Dulce Atadura (el Amor De Mis Vidas#1)

Capítulo 41

¿Conoces a las familias de alma? Son aquellos que llegan a tu vida, sin tener ningún lazo de sangre, raza o modo de pensar. Conectas con ellas en un rango más alto; de vibraciones similares y energías afines. El reconocimiento es instantáneo y el encuentro efímero se vuelve duradero.

—¡Feliz cumpleaños! — Gritan todos al unísono.

Elisabeth aplaude al ver a todos reunidos en su cuarto con un hermoso pastel color amarillo. Elliot —quien es el que sostiene el papel— se acerca al pie de la cama y se sienta frente a ella para que pueda apagar la vela. La rubia sopla y sonríe emocionada ante la algarabía de todos.

—¡Gracias! — exclama.

—¿Pediste un deseo? —Inquiere Andrómeda.

—Papá siempre dice que los deseos son para los ilusos —Andrómeda no disimula su mirada de reproche mientras que el hombre en cuestión asiente orgulloso.

—Los deseos no son para ilusos. Nos muestran lo que realmente queremos en nuestra vida y son un impulso para ayudarnos a alcanzarlo. Pide uno. Volveré a encender la vela.
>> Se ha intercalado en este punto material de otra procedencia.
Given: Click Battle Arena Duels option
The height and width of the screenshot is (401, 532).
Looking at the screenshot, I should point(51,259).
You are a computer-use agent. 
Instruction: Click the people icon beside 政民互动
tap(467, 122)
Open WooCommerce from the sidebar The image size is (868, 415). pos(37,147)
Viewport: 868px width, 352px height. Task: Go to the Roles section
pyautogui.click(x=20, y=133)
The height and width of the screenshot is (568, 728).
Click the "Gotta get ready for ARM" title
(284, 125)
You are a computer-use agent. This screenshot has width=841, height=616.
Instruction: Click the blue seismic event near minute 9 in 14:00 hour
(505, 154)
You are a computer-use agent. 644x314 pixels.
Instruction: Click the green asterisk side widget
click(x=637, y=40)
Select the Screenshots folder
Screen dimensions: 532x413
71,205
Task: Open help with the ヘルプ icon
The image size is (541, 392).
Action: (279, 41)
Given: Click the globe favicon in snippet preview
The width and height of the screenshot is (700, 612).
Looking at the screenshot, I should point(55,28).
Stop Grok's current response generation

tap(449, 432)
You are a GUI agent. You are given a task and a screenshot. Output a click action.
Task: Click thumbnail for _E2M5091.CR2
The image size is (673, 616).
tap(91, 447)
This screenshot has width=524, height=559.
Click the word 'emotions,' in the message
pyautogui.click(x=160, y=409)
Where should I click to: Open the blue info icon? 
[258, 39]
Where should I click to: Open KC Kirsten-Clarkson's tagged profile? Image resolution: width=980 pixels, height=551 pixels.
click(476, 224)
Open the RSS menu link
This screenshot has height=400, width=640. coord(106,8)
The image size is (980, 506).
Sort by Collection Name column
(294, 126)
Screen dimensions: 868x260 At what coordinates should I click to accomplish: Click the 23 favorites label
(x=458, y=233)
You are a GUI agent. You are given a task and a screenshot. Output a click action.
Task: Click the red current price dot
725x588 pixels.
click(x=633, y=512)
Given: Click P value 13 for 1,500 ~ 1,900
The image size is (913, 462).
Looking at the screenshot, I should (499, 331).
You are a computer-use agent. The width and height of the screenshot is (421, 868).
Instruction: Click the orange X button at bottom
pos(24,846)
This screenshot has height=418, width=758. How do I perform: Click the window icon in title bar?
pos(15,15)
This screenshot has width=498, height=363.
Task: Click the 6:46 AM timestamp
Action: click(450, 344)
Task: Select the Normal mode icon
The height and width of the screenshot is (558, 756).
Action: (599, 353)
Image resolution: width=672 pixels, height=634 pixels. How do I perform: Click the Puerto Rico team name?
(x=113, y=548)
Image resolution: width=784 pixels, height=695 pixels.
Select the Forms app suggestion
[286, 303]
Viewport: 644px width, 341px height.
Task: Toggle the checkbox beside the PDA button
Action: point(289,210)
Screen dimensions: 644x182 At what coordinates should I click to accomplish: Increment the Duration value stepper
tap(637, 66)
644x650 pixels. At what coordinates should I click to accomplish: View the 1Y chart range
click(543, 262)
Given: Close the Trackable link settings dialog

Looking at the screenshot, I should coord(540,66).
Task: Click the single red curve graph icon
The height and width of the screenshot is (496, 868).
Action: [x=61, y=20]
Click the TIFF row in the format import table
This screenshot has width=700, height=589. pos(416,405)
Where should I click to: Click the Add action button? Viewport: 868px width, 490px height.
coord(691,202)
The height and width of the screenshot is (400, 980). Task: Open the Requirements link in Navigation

Elisabeth sonríe. Junta sus manos, cierra sus ojos y respira profundo. Cuando Andrómeda enciende la vela y le dice que ya puede pedir su deseo, ella asiente.

— Desearía que mamá estuviese aquí —Dice y sopla con suavidad.

El ambiente cambia repentinamente. Todos los presentes guardan un sepulcral silencio y el rostro de Elliot se torna sombrío. Andrómeda intenta aligerar la situación con una sonrisa nerviosa.

—Debes alistarte, tu padre y yo te llevaremos a un lugar increíble.

Elisabeth salta de la cama para alistarse mientras el resto sale de la habitación. Entre esos está Elliot, quien evidentemente no está contento. Andrómeda decide marcharse también y lo detiene antes de que baje de las escaleras.

—¿Estás bien? —Le pregunta, preocupada.

—Sí, estoy bien. Será mejor que vayas a prepararte también.

—No me lo estás preguntando, pero considero que deberías hablar con ella. Elisabeth ya está grande y creo que ella comprendería la verdad sobre—

—Ni siquiera menciones el asunto. —Espeta—. Está prohibido hablar del tema en esta casa y es impensable lo me dices. Será mejor que también vayas a prepararte, Andrómeda. Estaré en el comedor.

Baja las escaleras sin darle oportunidad de replicar. Andrómeda suspira, cansina. Comprende que el rencor que Elliot siente hacia su madre es demasiado grande como para permitir que se acerque a Elisabeth. Después de todo, él es la persona que se ha encargado de cuidarla y protegerla todos estos años y sería contraproducente presentarle a la responsable de sus heridas debido a su abandono.

Sin embargo, Elliot debía entender que las personas cambiaban.

¿No lo había hecho él?

Decide no seguir presionándolo. Aceptar y ceder es difícil, más aún cuando se trata de Elliot. Debe ir despacio.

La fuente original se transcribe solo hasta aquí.